• **EXTRACT**
He hated the limelight but was constantly in the news. He loved the simple life, yet his was often conflicted and confusing. He preferred the country but had to live in the city. He felt inadequate as a public spokesman, yet he spent his life confronting world leaders. His name: Jeremiah. If you check that name in a dictionary, you will discover that based on the life of a seventh century B.C. prophet in Judah, a Jeremiah is “one who is pessimistic about the present and foresees a calamitous future.”
Who was this man Jeremiah and why was he such a pessimist? Good question. He was born in the village of Anathoth, now called Anata, in modern Israel, about 4 kilometers southeast of the city of Jerusalem. He grew up in a strongly religious family. His father was a priest—perhaps the Hilkiah who brought the book of the law to King Josiah and started a revival.
But Jeremiah didn’t inherit fame. His came with blood and fire. At about age 21, Jeremiah had an encounter with God which changed his life, one which he didn’t ask for, and one which at one time caused such grief that he cursed the day he was born. When God called him, Jeremiah gave three reasons why he considered himself an unlikely candidate: 1. He argued his youth; 2. He explained that he was not eloquent (something which God already happened to know) and 3. He told God that he had no experience to qualify him for the job. God, of course, immediately saw his mistake in wanting to use Jeremiah and apologized for interrupting his life—right? Not at all!

Rows showing where targets appear:
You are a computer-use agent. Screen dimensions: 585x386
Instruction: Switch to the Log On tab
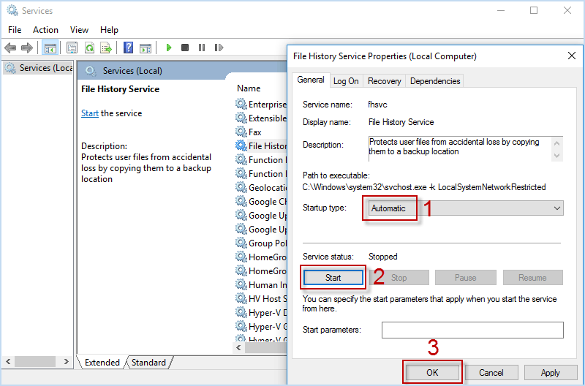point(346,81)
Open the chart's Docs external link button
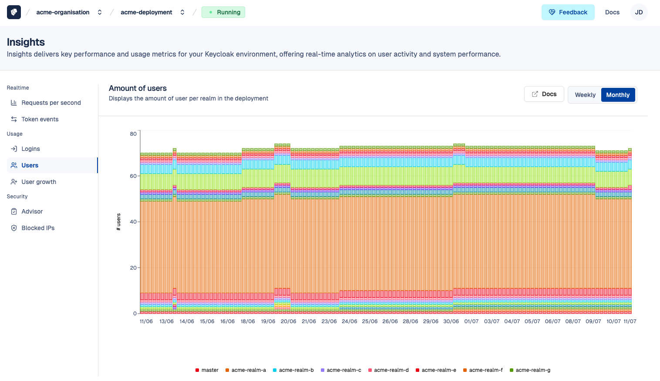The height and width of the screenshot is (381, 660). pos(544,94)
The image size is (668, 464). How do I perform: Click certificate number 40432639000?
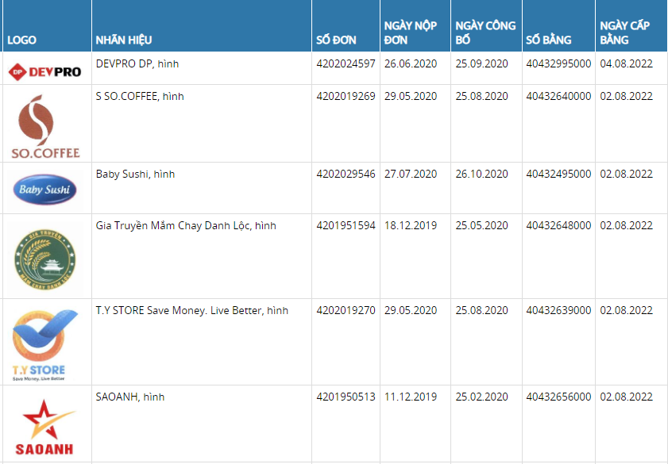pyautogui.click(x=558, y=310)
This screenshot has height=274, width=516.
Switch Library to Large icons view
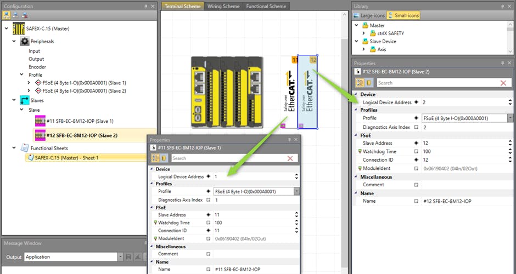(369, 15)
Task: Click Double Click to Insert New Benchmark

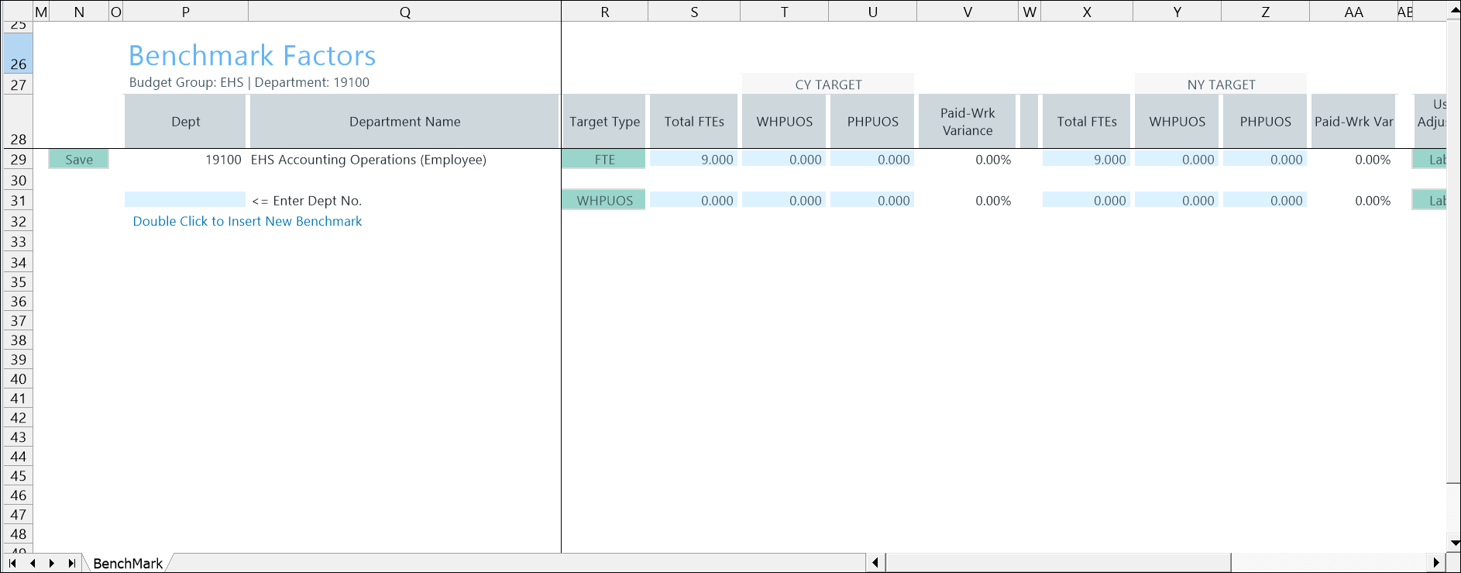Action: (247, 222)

• **TASK DIRECTIONS**
In the passage about Jeremiah, what is the present-day name of the village where he was born?

• **RESULT OF THIS EXERCISE**
Anata